Understanding the Latest Innovations in Digital Signage and Video Walls

QR code signage

Digital signage has come a long way thanks to how affordable audio-visual devices have become. Plus, almost all of the Smartphone and tablet innovations can be somehow migrated over to smart TVs and digital signs. Here are a few of the more popular digital sign innovations that many retailers and service providers are enjoying right now.

Touch Screen Interactivity

Even though this is possibly one of the biggest digital signage innovations of the last century, it has gone pretty unnoticed because we are all used to the idea of Smartphones and tablet devices. If these items didn’t exist, then a touch-screen digital sign would be world news. Nevertheless, all you need to know about touchscreen digital signs is they operate the same way a tablet device does. In fact, many of them use the same operating systems as tablet devices. There are digital sign manufacturers who offer touch-screen digital signs that already have operating systems on them. They also offer signs that can go outside in all weather. Plus, even explosion-proof signs for use in dangerous industrial areas. If you are a Mobile phone user, you will greatly benefit from touchscreen interactivity as well as being able to create your custom QR code on your devices.

Scheduling Content

Back in the old days, scheduling content was little more than running a series of images and videos on a PowerPoint presentation. These days, thanks to advances in digital signage software, you can schedule content based on the time of day, on customer sales and you can even schedule it based on the weather. You can set up triggers and activation protocols. This way, when the news says it is below a certain temperature, your scheduled content for raincoats starts to run. There are many retailers who tailor their content to the time of the day. For example, they run child-parent-related content at around 11 am, kid-friendly content around 3 pm, and more mature shopper content around 5 pm.

QR Codes

If you can put QR codes on posters, then you can put them on your digital signs. Even if you are running video adverts, you simply put the QR codes in the bottom corner, always visible. People will scan them and use them. You can reference the fact that they are there. Including asking people to scan them to get your discounts. Or, just like running a website URL on the bottom of your screen, you can make a QR code, and add it to your content on the off chance that people may want a quick way to get to your website, product, or latest offer. We are even seeing companies putting QR codes on live feeds that are aimed at employees (in break rooms, canteens, etc.). So don’t rule out the benefits of QR codes when creating your digital sign content.

Video Walls

A video wall isn’t that impressive when it simply shows a bunch of screens pressed together while they all show the same image. What is more impressive is when these many screens create a single image so that from a distance, it looks like you are watching a cinema screen.

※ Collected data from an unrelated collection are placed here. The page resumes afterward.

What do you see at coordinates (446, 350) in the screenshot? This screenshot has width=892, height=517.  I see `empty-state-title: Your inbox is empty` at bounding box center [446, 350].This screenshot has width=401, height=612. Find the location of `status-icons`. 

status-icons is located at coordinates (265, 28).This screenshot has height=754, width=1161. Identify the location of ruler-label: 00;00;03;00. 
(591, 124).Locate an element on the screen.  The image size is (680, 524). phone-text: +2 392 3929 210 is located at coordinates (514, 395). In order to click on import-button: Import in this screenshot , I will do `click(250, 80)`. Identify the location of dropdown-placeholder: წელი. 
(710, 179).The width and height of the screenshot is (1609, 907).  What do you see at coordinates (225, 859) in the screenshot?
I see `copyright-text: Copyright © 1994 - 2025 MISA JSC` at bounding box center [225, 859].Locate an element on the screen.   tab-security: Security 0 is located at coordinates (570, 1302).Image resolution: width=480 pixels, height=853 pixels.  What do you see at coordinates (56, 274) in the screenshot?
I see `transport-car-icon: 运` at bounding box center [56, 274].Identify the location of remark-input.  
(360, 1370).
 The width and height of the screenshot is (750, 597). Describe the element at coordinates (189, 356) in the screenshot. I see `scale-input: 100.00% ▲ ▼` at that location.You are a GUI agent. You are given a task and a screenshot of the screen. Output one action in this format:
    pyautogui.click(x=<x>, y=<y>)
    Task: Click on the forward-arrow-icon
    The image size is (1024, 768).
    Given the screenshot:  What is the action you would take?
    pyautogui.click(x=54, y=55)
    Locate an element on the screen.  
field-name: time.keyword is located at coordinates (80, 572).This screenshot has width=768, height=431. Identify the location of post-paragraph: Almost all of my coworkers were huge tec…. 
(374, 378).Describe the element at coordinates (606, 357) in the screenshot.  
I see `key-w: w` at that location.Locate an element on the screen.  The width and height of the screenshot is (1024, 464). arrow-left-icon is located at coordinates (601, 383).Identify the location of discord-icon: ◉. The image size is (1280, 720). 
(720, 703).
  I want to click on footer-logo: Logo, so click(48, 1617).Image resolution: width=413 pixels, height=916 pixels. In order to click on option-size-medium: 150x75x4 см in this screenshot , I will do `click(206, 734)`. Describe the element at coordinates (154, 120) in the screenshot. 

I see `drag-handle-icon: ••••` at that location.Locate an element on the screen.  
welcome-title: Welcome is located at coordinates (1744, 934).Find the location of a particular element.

Another clever innovation is how they make the same images appear as if they are running across several screens. An easy example may be how a red ball moves from the screens on the left, running through to the screens on the right.

If you want a video wall, you simply get a bunch of TV screens or digital signs. And you push them together. Up close, you can see that the wall is made up of several screens. But from a distance, it looks like one big screen.

Making a single large video or picture appear on all the screens is pretty easy. The image or video is divided up into pieces, a bit like a jigsaw. They are streamed into each screen in the correct configuration to create the illusion that they are one big screen.

The other trick, making a ball run from the screens on the left, running through, to the screens on the right, is done with a bit of scheduling trickery. In its simplest form, you run the same video of a ball moving from the left of the screen to the right. And you run them in sequence to make it look as if the ball is running from one screen to the other. Using these techniques, you can create all sorts of illusions. This includes a person walking from one screen to another across the video wall.